[Dataset entries]
########################################
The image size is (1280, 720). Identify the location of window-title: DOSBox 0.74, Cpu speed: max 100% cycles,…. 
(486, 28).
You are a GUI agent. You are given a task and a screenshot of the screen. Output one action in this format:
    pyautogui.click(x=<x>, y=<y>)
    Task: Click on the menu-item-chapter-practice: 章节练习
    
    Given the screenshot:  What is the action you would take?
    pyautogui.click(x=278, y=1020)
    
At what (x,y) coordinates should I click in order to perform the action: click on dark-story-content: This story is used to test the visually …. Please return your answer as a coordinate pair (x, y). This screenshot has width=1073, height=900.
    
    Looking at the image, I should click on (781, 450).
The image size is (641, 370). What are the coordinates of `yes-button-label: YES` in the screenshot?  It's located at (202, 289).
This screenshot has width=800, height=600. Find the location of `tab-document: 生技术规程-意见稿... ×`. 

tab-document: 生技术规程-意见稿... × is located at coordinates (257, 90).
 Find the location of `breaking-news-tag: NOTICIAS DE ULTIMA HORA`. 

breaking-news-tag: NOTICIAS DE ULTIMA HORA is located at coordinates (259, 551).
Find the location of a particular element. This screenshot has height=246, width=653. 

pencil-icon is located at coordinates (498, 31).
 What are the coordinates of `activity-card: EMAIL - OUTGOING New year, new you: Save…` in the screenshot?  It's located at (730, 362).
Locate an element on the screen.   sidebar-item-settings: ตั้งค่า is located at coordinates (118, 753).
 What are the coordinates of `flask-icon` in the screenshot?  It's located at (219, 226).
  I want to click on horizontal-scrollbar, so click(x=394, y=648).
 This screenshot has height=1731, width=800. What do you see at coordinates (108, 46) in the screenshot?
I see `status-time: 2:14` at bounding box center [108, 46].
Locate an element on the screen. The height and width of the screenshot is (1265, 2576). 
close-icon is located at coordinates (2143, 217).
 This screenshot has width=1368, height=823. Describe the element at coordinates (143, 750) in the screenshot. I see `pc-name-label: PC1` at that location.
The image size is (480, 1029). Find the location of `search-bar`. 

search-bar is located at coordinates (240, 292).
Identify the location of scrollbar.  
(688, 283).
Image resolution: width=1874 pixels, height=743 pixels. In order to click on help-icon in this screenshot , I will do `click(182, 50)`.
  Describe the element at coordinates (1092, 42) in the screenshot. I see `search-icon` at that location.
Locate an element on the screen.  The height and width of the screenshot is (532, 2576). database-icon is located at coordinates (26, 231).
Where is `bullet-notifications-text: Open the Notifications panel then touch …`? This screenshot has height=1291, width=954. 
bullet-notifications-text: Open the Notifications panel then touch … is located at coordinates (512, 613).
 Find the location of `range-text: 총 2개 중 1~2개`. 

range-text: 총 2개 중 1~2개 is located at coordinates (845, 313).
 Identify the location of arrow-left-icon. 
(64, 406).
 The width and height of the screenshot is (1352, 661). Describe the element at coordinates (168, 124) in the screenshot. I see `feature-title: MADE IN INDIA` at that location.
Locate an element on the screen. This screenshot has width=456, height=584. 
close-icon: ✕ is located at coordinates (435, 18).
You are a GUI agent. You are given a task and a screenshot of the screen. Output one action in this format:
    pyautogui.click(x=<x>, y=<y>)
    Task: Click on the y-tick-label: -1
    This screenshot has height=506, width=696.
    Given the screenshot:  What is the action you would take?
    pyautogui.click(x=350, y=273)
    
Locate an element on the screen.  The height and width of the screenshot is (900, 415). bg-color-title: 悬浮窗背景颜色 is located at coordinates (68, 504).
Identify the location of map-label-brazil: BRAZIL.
########################################
Task directions = Reproduce every line of the material above verbatim, changing nothing.

Written response =
The image size is (1280, 720). Identify the location of window-title: DOSBox 0.74, Cpu speed: max 100% cycles,…. 
(486, 28).
You are a GUI agent. You are given a task and a screenshot of the screen. Output one action in this format:
    pyautogui.click(x=<x>, y=<y>)
    Task: Click on the menu-item-chapter-practice: 章节练习
    
    Given the screenshot:  What is the action you would take?
    pyautogui.click(x=278, y=1020)
    
At what (x,y) coordinates should I click in order to perform the action: click on dark-story-content: This story is used to test the visually …. Please return your answer as a coordinate pair (x, y). This screenshot has width=1073, height=900.
    
    Looking at the image, I should click on (781, 450).
The image size is (641, 370). What are the coordinates of `yes-button-label: YES` in the screenshot?  It's located at (202, 289).
This screenshot has width=800, height=600. Find the location of `tab-document: 生技术规程-意见稿... ×`. 

tab-document: 生技术规程-意见稿... × is located at coordinates (257, 90).
 Find the location of `breaking-news-tag: NOTICIAS DE ULTIMA HORA`. 

breaking-news-tag: NOTICIAS DE ULTIMA HORA is located at coordinates (259, 551).
Find the location of a particular element. This screenshot has height=246, width=653. 

pencil-icon is located at coordinates (498, 31).
 What are the coordinates of `activity-card: EMAIL - OUTGOING New year, new you: Save…` in the screenshot?  It's located at (730, 362).
Locate an element on the screen.   sidebar-item-settings: ตั้งค่า is located at coordinates (118, 753).
 What are the coordinates of `flask-icon` in the screenshot?  It's located at (219, 226).
  I want to click on horizontal-scrollbar, so click(x=394, y=648).
 This screenshot has height=1731, width=800. What do you see at coordinates (108, 46) in the screenshot?
I see `status-time: 2:14` at bounding box center [108, 46].
Locate an element on the screen. The height and width of the screenshot is (1265, 2576). 
close-icon is located at coordinates (2143, 217).
 This screenshot has width=1368, height=823. Describe the element at coordinates (143, 750) in the screenshot. I see `pc-name-label: PC1` at that location.
The image size is (480, 1029). Find the location of `search-bar`. 

search-bar is located at coordinates (240, 292).
Identify the location of scrollbar.  
(688, 283).
Image resolution: width=1874 pixels, height=743 pixels. In order to click on help-icon in this screenshot , I will do `click(182, 50)`.
  Describe the element at coordinates (1092, 42) in the screenshot. I see `search-icon` at that location.
Locate an element on the screen.  The height and width of the screenshot is (532, 2576). database-icon is located at coordinates (26, 231).
Where is `bullet-notifications-text: Open the Notifications panel then touch …`? This screenshot has height=1291, width=954. 
bullet-notifications-text: Open the Notifications panel then touch … is located at coordinates (512, 613).
 Find the location of `range-text: 총 2개 중 1~2개`. 

range-text: 총 2개 중 1~2개 is located at coordinates (845, 313).
 Identify the location of arrow-left-icon. 
(64, 406).
 The width and height of the screenshot is (1352, 661). Describe the element at coordinates (168, 124) in the screenshot. I see `feature-title: MADE IN INDIA` at that location.
Locate an element on the screen. This screenshot has width=456, height=584. 
close-icon: ✕ is located at coordinates (435, 18).
You are a GUI agent. You are given a task and a screenshot of the screen. Output one action in this format:
    pyautogui.click(x=<x>, y=<y>)
    Task: Click on the y-tick-label: -1
    This screenshot has height=506, width=696.
    Given the screenshot:  What is the action you would take?
    pyautogui.click(x=350, y=273)
    
Locate an element on the screen.  The height and width of the screenshot is (900, 415). bg-color-title: 悬浮窗背景颜色 is located at coordinates (68, 504).
Identify the location of map-label-brazil: BRAZIL.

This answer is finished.